B. as A. but the systems don't share the same plane and with the axis projected as in Plot3D.

This sketch shows an idea of what A would look like, though in a simplified way:

---

This sketch gives a 3D perspective view of an example of B:

The aim is to help visualizing the projection of a function, path or list from one coordinate system to another (parent) system. I am not familiar with the mathematical concepts dealing with projections, so being able to plot would be a great start.

Answer 1

Update:

ClearAll[showF]
showF[tr_: {10, 10}, rt_: {-Pi/4, {0, 0}}, 
    opts : OptionsPattern[{Graphics, Graphics3D}]][g_] := 
 Module[{head = Head[g], pr = PlotRange[g],
   transF=Composition[TranslationTransform[tr], RotationTransform[rt[[1]], rt[[2]]]]}, 
  Module[{prim = If[head === Graphics3D, Cuboid, Rectangle] @@Transpose[pr],
    points = Cases[Normal@g, (Line | Point | Tube)[x_, ___] :> x, Infinity][[1]],
    axes = Thread[{#, {##2}}, List, {2}] & @@ 
        Nearest[#, #[[1]], If[head === Graphics3D, 4, 3]] &@Tuples[pr], gr2}, 
   gr2 = {g[[1]], EdgeForm[Directive[GrayLevel[.4], AbsoluteThickness[.02]]], 
     FaceForm[], prim, Arrow /@ axes};
   head[{gr2, GeometricTransformation[gr2, transF], Red, Dashed, 
     Line /@ Transpose[{points, transF /@ points}]}, opts]]]

Examples:

gr = Graphics[{Line[{{0, 1}, {1, 5}, {2, 4}, {4, 7}, {5, 2}, {6, 3}, {7, 1}}]}, 
    PlotRange -> {{0, 7}, {0, 7}}]; 
llp = ListLinePlot[{{0, 1}, {1, 5}, {2, 4}, {4, 7}, {5, 2}, {6, 3}, {7,  1}}, 
    BaseStyle -> Thick, PlotRangePadding -> 0];
lp = ListPlot[RandomReal[3, 10], PlotStyle -> Directive[PointSize[.03], Orange]];

Row[showF[{10, 10}, {-Pi/4, {0, 0}}, Axes -> True, ImageSize -> 300] /@ {gr, llp, lp}]

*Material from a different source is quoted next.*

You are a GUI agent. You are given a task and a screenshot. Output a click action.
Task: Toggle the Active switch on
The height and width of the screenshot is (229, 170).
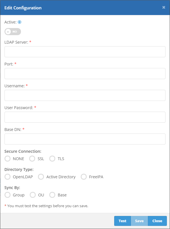[x=13, y=32]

grb = Graphics3D[Cases[gr,
   Line[x_, ___] :> Line[Insert[#, #2, 2] & @@@ Thread[{x, 0}]], Infinity],
  ImageSize -> 400, PlotRange -> {{0, 7}, {0, 2}, {0, 7}}]; 

showF[{5, 5, 5}, {Pi/4, {0, 1, 0}}, Axes -> True, ImageSize -> 400]@grb

tubes = Graphics3D[{Opacity[.7], CapForm["Butt"], 
   Tube[{{1, 1, 0}, {3, 1, 0}, {5, 5, 0}, {5, 2, 5}, {1, 3, 5}}, .25]}]; 

showF[{10, 5, 5}, {-Pi/4, {0, 1, 0}}]@tubes

---

Original post:

gr = Graphics[{Line[{{0, 1}, {1, 5}, {2, 4}, {4, 7}, {5, 2}, {6, 3}, {7, 1}}]}]; 

Graphics[{gr2 = Graphics[{Arrow[{{0, 1}, #}] & /@ ({#, Reverse@#2} & @@ 
                 PlotRange[gr]), gr[[1]]}][[1]], 
  GeometricTransformation[GeometricTransformation[gr2, RotationTransform[-45 Degree]],
   TranslationTransform[{10, 10}]]}, Axes -> True, 
 AxesOrigin -> {0, 0}]

Alternatively, define a function that does the required transformations given a graphics object as input:

ClearAll[gtF, showF]
gtF[tr_: {10, 10}, rt_: - Pi/4] := With[{transF = 
   Composition[TranslationTransform[tr], RotationTransform[rt]]}, 
   GeometricTransformation[#, transF]] &;

showF[tr_: {10, 10}, rt_: - Pi/4, opts : OptionsPattern[Graphics]] := 
  With[{gr2 = Graphics[{Arrow /@ ({{#, #2}, {#, #3}} & @@ 
            Tuples[PlotRange@#]), #[[1]]}][[1]]},
    Graphics[{gr2, gtF[tr, rt]@gr2}, opts]] &;

llp = ListLinePlot[{{0, 1}, {1, 5}, {2, 4}, {4, 7}, {5, 2}, {6, 3}, {7, 1}},
        BaseStyle -> Thick];
Row[showF[{10, 10}, -Pi/4, Axes -> True, ImageSize -> 300] /@ 
        {gr, llp, ListPlot[RandomReal[1, 20]]}]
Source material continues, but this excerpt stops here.